→ DOCUMENT PASSAGE
>> START
For our example, we can run the following from within the library/scripts directory

curl -i -k -H "Content-Type: application/json" --data-binary "@xgboost_iris_single.json" https://localhost:8000/api/1/service/engine-1/2/active/model/roundtrip/0/1

And we’ll get the following prediction back: {"A": 0.0032884993124753237, "B": 0.004323431756347418, "C": 0.992388129234314}

Batch Scoring: S3

Reading and writing data with S3 is a common pattern for teams running in AWS. To get started we’ll need to create an S3 bucket upload called iris-data-bucket, then upload the library/scripts/xgboost_iris_inputs.jsons file. This will be our input data that we will score.

Here is the general template for the transport in the Stream Descriptor access S3:

{
...
"Transport": {
    "Type": "S3",
    "Bucket": "<bucket-name>",
    "ObjectKey": "<file-name>",
    "AccessKeyID": "<AccessKeyID>",
    "SecretAccessKey": "<SecretAccessKey>",
    "Region": "aws-region"
    },
...
>> END
→ PROVIDED INFORMATION
>> START
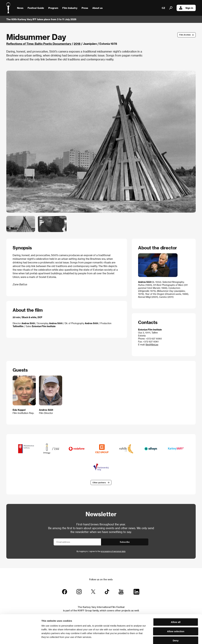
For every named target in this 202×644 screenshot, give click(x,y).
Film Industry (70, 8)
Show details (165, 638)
>> END
>> START
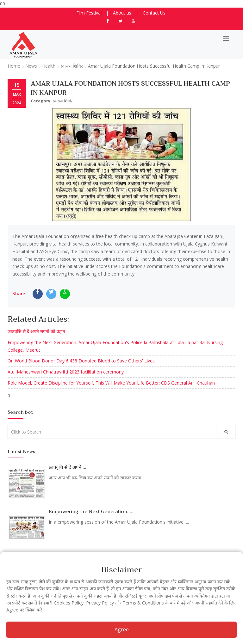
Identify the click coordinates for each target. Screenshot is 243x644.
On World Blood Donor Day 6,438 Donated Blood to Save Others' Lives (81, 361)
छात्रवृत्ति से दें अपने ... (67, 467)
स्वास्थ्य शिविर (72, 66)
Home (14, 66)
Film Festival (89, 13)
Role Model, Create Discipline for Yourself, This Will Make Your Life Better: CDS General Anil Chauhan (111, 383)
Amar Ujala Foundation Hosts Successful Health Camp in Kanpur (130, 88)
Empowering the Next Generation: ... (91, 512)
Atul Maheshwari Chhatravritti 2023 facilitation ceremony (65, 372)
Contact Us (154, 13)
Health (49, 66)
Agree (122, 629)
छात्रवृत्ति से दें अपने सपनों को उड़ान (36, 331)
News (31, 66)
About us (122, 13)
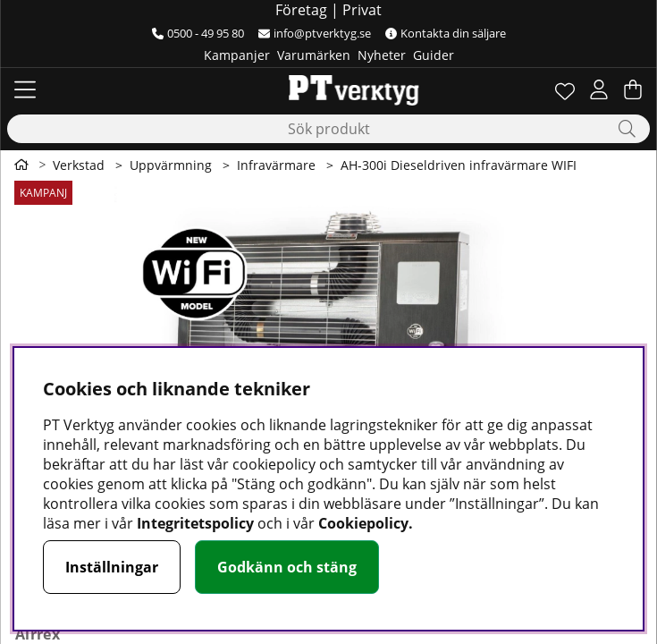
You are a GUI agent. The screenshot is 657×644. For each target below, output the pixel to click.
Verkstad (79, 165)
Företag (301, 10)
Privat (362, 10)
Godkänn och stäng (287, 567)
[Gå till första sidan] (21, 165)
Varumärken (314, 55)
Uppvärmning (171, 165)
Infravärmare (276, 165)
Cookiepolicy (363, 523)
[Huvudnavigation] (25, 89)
>> END
→ COMPLETE THE FOLLOWING
A – According to the S3 batch scoring excerpt, what should the new S3 bucket be called?
B – Reproduce the records from the line containing "Godkänn och stäng (287, 567)" through the line containing "[Huvudnavigation] (25, 89)", including both of those lines.

→ THE RESULTS
A – iris-data-bucket

B –
Godkänn och stäng (287, 567)
[Gå till första sidan] (21, 165)
Varumärken (314, 55)
Uppvärmning (171, 165)
Infravärmare (276, 165)
Cookiepolicy (363, 523)
[Huvudnavigation] (25, 89)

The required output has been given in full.